V-E Day in New Orleans

As World War II wound down, LeMaistre was running an intelligence office on Canal Street in New Orleans. He remembers that the biggest danger he encountered was airborne typewriters thrown in celebration of V-E Day. He remembers a vague knowledge of and curiosity about the Manhattan Project.

Citing this Excerpt

Oral History Interview with George A. LeMaistre, April 29, 1985. Interview A-0358. Southern Oral History Program Collection (#4007) in the Southern Oral History Program Collection, Southern Historical Collection, Wilson Library, University of North Carolina at Chapel Hill.

Full Text of the Excerpt

GEORGE A. LeMAISTRE:
In '45 I went back to New Orleans.
ALLEN J. GOING:
That's where you were at the end of the war?
GEORGE A. LeMAISTRE:
In '45 I was sent ashore in January when they left to go to Yalta.
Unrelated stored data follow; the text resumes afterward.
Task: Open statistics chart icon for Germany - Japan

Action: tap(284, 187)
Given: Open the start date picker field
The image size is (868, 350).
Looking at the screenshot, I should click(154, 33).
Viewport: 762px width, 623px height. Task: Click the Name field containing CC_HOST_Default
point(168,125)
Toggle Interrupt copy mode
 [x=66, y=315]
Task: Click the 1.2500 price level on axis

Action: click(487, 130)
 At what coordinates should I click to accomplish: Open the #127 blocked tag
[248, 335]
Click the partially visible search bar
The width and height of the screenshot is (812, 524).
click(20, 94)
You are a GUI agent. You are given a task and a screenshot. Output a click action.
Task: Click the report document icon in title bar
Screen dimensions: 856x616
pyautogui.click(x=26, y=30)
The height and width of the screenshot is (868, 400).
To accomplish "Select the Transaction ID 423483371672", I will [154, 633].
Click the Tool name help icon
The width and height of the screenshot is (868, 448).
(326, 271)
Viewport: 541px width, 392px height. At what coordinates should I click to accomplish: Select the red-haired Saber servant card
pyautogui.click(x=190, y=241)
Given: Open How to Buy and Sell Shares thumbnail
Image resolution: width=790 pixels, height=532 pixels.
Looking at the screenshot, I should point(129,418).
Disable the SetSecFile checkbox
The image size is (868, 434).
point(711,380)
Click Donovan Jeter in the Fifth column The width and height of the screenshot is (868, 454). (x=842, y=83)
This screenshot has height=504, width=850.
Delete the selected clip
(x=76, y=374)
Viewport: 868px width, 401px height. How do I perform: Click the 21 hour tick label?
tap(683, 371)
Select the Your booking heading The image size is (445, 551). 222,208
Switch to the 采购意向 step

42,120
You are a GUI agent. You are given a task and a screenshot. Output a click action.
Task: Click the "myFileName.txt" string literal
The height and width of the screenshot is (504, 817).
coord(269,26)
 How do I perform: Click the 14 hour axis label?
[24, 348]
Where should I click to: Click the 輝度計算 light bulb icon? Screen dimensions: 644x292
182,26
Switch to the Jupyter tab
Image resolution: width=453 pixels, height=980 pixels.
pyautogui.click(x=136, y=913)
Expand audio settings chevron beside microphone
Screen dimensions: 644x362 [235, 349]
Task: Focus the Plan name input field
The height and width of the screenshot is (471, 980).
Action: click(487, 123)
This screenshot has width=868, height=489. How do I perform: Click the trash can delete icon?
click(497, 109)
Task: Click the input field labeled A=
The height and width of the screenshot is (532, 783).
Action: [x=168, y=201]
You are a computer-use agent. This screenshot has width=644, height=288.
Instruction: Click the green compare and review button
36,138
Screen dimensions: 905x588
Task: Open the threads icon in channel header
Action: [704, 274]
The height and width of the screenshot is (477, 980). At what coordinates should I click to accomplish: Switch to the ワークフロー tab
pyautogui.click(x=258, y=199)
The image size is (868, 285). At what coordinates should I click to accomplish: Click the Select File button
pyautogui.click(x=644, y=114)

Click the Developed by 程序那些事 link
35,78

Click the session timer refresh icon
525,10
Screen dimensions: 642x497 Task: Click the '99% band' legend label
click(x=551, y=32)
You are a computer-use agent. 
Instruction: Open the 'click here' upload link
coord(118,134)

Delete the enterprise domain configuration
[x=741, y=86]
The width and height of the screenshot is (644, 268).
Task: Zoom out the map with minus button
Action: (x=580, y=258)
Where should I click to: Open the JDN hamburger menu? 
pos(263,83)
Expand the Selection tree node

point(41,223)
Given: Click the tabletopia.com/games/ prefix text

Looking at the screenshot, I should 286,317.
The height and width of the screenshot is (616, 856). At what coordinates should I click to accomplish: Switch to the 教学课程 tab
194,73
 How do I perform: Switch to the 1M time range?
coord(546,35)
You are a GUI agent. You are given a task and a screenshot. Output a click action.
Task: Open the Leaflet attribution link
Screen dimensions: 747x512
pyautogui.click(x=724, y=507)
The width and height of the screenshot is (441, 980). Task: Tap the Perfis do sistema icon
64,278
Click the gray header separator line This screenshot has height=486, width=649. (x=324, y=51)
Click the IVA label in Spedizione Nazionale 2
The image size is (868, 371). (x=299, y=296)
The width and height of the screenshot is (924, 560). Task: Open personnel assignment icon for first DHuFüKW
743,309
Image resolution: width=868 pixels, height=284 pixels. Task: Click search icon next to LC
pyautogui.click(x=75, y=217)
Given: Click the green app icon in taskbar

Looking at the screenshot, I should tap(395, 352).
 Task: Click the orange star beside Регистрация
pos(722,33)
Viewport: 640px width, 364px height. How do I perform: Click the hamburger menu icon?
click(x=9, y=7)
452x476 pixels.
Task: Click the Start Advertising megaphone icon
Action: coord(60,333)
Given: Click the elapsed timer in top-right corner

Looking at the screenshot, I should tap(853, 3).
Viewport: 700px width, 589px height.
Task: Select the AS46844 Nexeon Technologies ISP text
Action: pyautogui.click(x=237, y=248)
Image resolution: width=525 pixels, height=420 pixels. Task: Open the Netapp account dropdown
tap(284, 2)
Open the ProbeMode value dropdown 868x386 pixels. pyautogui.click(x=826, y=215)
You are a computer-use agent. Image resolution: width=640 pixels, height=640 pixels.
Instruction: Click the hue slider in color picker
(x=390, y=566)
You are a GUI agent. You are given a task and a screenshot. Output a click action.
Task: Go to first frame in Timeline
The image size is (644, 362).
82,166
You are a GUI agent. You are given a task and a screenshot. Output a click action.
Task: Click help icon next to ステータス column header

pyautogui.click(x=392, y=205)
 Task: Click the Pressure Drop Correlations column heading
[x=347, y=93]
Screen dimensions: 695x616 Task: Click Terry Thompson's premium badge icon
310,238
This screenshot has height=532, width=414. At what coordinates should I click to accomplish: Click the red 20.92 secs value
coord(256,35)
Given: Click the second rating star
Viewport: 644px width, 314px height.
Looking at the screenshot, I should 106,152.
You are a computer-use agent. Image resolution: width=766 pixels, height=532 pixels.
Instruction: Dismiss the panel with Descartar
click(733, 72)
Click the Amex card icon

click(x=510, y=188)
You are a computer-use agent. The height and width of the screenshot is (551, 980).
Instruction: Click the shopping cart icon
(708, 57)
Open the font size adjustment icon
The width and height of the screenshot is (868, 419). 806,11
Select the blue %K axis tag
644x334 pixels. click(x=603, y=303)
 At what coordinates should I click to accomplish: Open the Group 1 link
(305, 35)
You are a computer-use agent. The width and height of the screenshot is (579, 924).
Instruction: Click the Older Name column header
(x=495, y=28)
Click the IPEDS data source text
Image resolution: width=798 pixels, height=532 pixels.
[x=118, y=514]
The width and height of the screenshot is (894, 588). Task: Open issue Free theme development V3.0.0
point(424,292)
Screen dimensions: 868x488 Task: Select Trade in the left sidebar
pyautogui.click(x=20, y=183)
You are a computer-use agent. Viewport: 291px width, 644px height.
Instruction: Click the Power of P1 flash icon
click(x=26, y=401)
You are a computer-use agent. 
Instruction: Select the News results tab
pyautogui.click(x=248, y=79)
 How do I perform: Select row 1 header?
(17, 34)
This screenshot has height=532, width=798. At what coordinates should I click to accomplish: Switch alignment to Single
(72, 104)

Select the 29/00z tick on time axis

I was given 30 days leave and then ordered to report to take the zone intelligence office for Alabama, Mississippi, Louisiana, and a chunk of east Texas, and Arkansas. So I had a real good setup. I had an office there on Canal Street in the Wohl building. I guess I had 25 or 30 officers and yeomen assigned to it and no sign on the door—completely incognito. I don't know what people thought with all these uniforms going in and out, but they had nothing to tell them what the office was. And I stayed there doing that work which was somewhat different than it had been when we were under danger from submarines.
ALLEN J. GOING:
That was four years later.
GEORGE A. LeMAISTRE:
The biggest danger was to get out of the way on V-E day [laugh] when they were throwing typewriters and things like that out of the upper windows on Canal Street. Then in September I got mustered out one day and got back here and started teaching the next.
ALLEN J. GOING:
Is that right? You were back for the fall semester?
GEORGE A. LeMAISTRE:
Yeah, I got back here on September the—well, I forget if it was the first, fifth or tenth, but say if I returned on the fourteenth, the school started on the fifteenth.
ALLEN J. GOING:
V-J Day was sometime in late August, wasn't it? [Aug. 10, 1945.]
GEORGE A. LeMAISTRE:
Yeah. We had a minimum of information about the atomic bomb. We knew there was a Manhattan Project, we knew it was something that no one understood, we knew it would be a devastating weapon that, if developed, could end the war, we knew we had to develop it before the Germans did and that they were also trying to develop it, but we never knew what it was. Nobody ever said this is a bomb that will fracture the atom or anything like that.
ALLEN J. GOING:
How early did you know about it?
GEORGE A. LeMAISTRE:
Five days before Hiroshima.
ALLEN J. GOING:
I meant the Manhattan Project.
GEORGE A. LeMAISTRE:
Oh, earlier in the year.
ALLEN J. GOING:
Then you hadn't heard of it before '45?
GEORGE A. LeMAISTRE:
Well, I hadn't been there. Maybe the people in the field office had. I would say it wasn't commonly talked about until January or February '45. Then everybody wondered how the project was coming along. They knew something big was going on at Oak Ridge and places like that because you had tons of money being directed in that direction so people had a pretty good idea that something was brewing.
ALLEN J. GOING:
You came back to Tuscaloosa, then, right away.
GEORGE A. LeMAISTRE:
I had all the necessary points to get out. I remember when V-J day was made official, the next day I was in my commanding officer's office, and I told him I had X number of points, so many points were required to be discharged, mine was considerably above that, my relief was trained and ready, and I awaited his command. And he was very nice. He let me out the next day, I think, or started the process. It takes a couple of weeks to get you mustered out.
ALLEN J. GOING:
Then you started up the practice again?
GEORGE A. LeMAISTRE:
Started practicing law, teaching at the law school. It didn't hurt me to teach full time cause I didn't have any practice.